Foram palavras que me marcaram fundo, todas elas. O jeito como ele contra-atacou a minha explosão no dia anterior me desarmou. Clarice Lispector escreveu uma vez:
“Até cortar os próprios defeitos pode ser perigoso. Nunca se sabe qual é o defeito que sustenta nosso edifício inteiro.”
Não há frase que me descrevesse mais precisamente naquele momento. Eu tinha defeitos? Claro, muitos. Mas eu não precisava eliminá-los um a um. O que eu precisava era contorná-los, dobrá-los a meu favor. Fazer deles a minha força. As palavras do meu pai ficariam para sempre na minha memória, sempre me servindo de força nas horas mais sombrias.

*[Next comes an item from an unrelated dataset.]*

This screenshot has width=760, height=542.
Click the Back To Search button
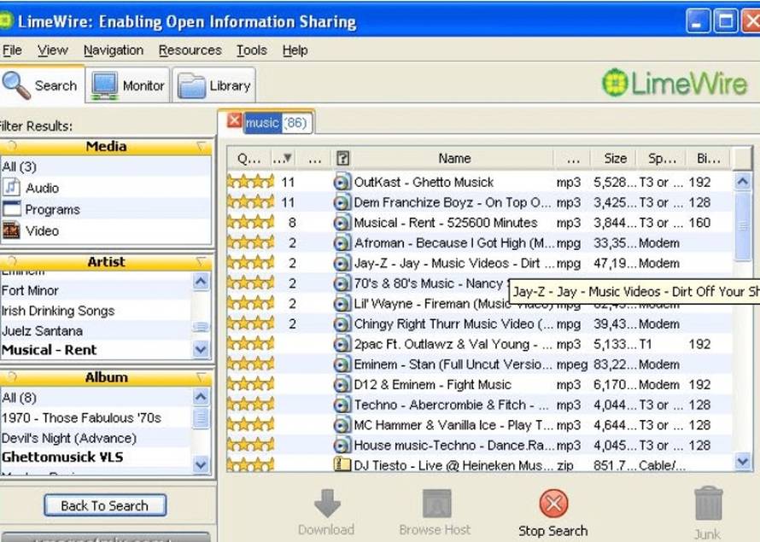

Quanto à minha mãe, a profecia dele se concretizaria: ela ainda demoraria muito tempo para me entender e me aceitar. Por mais que ela sempre soubesse, ela sempre viveu em negação quanto à minha sexualidade. Era preciso lhe dar tempo para que ela assimilasse tudo. Era preciso lhe dar espaço para sonhar novos sonhos e novos futuros para mim.
Mas esse dia ainda demoraria a chegar. Naquela noite, como ela sempre fazia, ela bateu no quarto de cada um dos filhos quando chegou do trabalho para ao menos lhes perguntar como passaram o dia. Pela primeira vez na vida, ela não bateu no meu quarto.